While Sherman advocated for an “aggressive approach” to crypto regulation, Thomas Hook, a professor of cryptocurrency regulation at Boston University School of Law, recently told Cointelegraph that regulators should look to “common sense regulation” to implement.

“[Regulators] respond to an industry that is constantly evolving, but overregulation can stifle that innovation […] poorly thought-out regulation can create a two-pronged issue: first, it can limit US consumers’ ability to participate in the cryptocurrency ecosystem and it can also drive these businesses to less regulated jurisdictions.

“It actually creates more risk for clients as it puts them in a position to deal with less regulated institutions to participate in the ecosystem,” he added.

However, his comments were made before the collapse of the FTX crypto exchange. Cointelegraph reached out to Hook to understand if his position has changed in light of the new events.

Related: US Senators Commit to Advancing Crypto Bill Despite FTX Crash

Meanwhile, Shark Tank host and millionaire venture capitalist Kevin O’Leary said in a Nov. 11 interview with CNBC that U.S. regulators should “start with one thing” rather than regulate everything at once — with the investor recommending that the Congress with the Stablecoin starts Transparency Act.

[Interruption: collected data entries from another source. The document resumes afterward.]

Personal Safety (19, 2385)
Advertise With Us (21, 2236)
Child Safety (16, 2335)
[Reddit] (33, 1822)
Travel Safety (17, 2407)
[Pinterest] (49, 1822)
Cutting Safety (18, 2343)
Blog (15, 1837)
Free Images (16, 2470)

O’Leary said that given the recent events at FTX, he believes that institutional investors are likely to put a pause on deploying “serious capital” in new investments until a legal regulatory framework is put in place:

“It will signal to everyone around the world that regulators in the United States are taking on crypto, starting to put rules in place, putting the guardrails on, nobody is going to play ball in this space at an institutional level with serious capital. until we do that .”

Among the most notable cryptocurrency bills introduced in the US Congress are the Central Bank Digital Currency Study Act of 2021, the Digital Commodities Consumer Protection Act of 2022 (DCCPA), the Stablecoin Transparency Act, and the Cryptocurrency Tax Clarity Act .

Future bills will center around President Joe Biden’s executive order in March 2022 – which will include bills aimed at improving consumer and investor protection, promoting financial stability, countering illicit financing and the US’s position in the global financial system improvement, financial inclusion, and responsible innovation.